Why the “single source of truth” matters in NetDevOps
In networking, we don’t ship “vibes”; we ship intent that can be reconciled. Poetry applies the same rigor to dependencies:
pyproject.tomlencodes the design of your automation stack (Python constraint, top-level libs, groups, extras, scripts, source priorities).poetry.lockencodes the compiled state (exact versions + hashes) that was validated by tests and change reviews.
With both files versioned:
Labs, jump hosts, and CI/CD converge on the same package graph.
Rollbacks are trivial (revert the lockfile).
Audits and SBOMs are straightforward (the lockfile is the inventory).
Air-gapped or DR scenarios are feasible (
poetry export+ pre-fetched wheels).
This isn’t a ceremony. It’s the difference between “my Nornir pipeline acted weird last night” and “we know exactly which dependency set ran and why.” Pyenv nails the interpreter. Poetry nails the packages. Pipx keeps global CLIs from leaking. Together, you get the boring determinism your automation deserves, so you can spend your time solving network problems, not negotiating with dependency drift.
3. Anatomy of pyproject.toml for Network Projects
A great pyproject.toml reads like a design document for your automation stack: it declares the Python you run on, lists what you depend on (at the top level), captures exactly what was resolved (in the lockfile), and encodes the knobs you need for multi-vendor work (groups, extras, internal indexes, and entry points). Below is a realistic template tuned to a network engineer’s day-to-day, followed by the rationale behind each choice.
Mental model recap: Pyenv chooses the interpreter (e.g., 3.11), Poetry pins and locks dependencies per project, and pipx keeps global CLIs (e.g., ansible) isolated from your projects.
A somewhat realistic pyproject.toml for a multi-vendor neteng repo
[build-system]
requires = ["poetry-core>=1.9.0"]
build-backend = "poetry.core.masonry.api"
[tool.poetry]
name = "netops-automation"
version = "0.4.0"
description = "Multi-vendor network automation toolkit (Junos, IOS-XE, NX-OS) with NETCONF/SSH pipelines."

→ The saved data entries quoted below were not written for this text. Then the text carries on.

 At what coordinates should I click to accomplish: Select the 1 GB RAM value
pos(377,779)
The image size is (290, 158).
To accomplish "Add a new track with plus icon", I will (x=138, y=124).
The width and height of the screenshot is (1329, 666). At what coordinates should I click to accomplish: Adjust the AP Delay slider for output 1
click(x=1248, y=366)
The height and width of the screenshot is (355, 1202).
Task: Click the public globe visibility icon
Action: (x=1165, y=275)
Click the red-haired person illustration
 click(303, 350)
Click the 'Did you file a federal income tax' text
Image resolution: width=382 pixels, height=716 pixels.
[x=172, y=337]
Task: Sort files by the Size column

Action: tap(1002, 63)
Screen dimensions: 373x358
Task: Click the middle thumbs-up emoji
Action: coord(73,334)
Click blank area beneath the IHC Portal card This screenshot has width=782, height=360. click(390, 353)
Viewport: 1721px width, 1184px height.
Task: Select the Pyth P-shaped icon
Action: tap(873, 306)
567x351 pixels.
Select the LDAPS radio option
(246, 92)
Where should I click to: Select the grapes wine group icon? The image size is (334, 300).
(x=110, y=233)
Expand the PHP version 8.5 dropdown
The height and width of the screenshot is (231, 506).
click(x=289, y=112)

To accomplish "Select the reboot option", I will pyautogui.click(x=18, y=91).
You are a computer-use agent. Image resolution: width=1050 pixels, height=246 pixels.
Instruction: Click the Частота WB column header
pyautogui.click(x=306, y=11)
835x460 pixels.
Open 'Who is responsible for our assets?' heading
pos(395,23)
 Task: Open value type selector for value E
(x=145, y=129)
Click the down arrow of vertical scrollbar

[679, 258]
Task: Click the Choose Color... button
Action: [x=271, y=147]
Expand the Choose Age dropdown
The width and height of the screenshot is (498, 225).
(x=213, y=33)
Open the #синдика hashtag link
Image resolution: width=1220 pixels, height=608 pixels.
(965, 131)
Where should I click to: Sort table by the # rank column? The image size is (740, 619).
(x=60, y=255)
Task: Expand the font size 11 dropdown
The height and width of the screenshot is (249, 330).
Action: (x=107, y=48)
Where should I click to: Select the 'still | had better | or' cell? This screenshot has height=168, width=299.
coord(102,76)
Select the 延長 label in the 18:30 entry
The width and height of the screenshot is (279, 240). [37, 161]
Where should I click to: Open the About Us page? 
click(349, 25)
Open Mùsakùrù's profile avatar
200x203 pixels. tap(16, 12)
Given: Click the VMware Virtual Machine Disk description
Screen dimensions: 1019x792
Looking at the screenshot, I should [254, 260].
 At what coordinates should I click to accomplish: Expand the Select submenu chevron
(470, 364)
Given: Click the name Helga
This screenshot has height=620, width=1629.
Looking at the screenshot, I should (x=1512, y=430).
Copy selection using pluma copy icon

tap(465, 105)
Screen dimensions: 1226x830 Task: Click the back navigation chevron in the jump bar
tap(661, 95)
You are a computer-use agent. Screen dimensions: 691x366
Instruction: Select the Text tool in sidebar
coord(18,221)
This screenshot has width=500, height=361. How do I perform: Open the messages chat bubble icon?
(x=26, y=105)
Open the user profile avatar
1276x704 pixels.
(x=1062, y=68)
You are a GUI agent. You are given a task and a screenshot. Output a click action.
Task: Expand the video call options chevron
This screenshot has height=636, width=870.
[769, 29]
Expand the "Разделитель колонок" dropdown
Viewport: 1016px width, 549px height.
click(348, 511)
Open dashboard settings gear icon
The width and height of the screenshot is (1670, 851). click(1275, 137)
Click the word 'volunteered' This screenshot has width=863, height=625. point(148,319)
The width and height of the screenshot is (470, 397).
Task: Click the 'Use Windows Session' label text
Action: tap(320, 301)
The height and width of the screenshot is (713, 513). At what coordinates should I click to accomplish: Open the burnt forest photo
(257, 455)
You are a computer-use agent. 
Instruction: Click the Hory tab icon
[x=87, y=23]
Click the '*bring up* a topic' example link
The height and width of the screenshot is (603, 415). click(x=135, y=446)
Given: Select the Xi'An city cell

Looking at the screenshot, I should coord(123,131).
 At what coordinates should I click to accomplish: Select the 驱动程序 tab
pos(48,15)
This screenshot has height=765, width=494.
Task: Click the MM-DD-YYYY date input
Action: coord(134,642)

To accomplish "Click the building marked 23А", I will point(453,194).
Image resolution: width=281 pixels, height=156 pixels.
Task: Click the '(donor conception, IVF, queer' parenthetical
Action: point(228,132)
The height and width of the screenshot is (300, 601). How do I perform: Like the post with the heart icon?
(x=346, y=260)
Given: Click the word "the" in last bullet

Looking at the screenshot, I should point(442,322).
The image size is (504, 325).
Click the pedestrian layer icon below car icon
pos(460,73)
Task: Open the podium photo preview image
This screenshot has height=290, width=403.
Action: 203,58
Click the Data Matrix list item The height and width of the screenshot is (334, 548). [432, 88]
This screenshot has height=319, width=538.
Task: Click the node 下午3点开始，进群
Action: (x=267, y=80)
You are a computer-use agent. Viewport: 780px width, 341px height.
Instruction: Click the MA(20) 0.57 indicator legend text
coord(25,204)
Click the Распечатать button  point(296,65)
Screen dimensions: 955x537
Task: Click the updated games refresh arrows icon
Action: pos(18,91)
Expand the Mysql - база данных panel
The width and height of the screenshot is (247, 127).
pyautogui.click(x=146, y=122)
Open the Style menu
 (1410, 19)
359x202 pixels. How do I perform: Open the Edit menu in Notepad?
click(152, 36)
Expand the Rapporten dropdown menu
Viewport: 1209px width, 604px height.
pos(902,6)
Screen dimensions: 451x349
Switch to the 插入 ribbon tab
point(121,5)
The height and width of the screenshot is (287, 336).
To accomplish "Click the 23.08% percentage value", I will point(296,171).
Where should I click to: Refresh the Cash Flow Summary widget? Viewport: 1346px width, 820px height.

authors = ["Your Name <[email protected]>"]
readme = "README.md"
license = "MIT"
packages = [{ include = "pkg", from = "src" }] # src/ layout recommended
# Optional metadata that helps later (docs, repo, issues):
homepage = "https://example.com/netops"
repository = "https://github.com/yourorg/netops-automation"
keywords = ["networking", "automation", "netconf", "nornir", "scrapli", "ansible"]
[tool.poetry.dependencies]
python = "^3.11" # Project runs on 3.11.x (use Pyenv to enforce interpreter)
httpx = "^0.27" # Modern HTTP client: controllers/APIs, async-ready
pydantic = "^2.8" # Data models: device schemas, payload validation
rich = "^13.7" # Operator-friendly output, progress bars, tracebacks
# Core network libraries (top-level intent only; transitive pins go to poetry.lock):
ncclient = "^0.6.15" # NETCONF/YANG (Junos/IOS-XR/etc.)
scrapli = "^2024.7" # Fast, modern SSH for Cisco/Arista/Juniper (many platforms)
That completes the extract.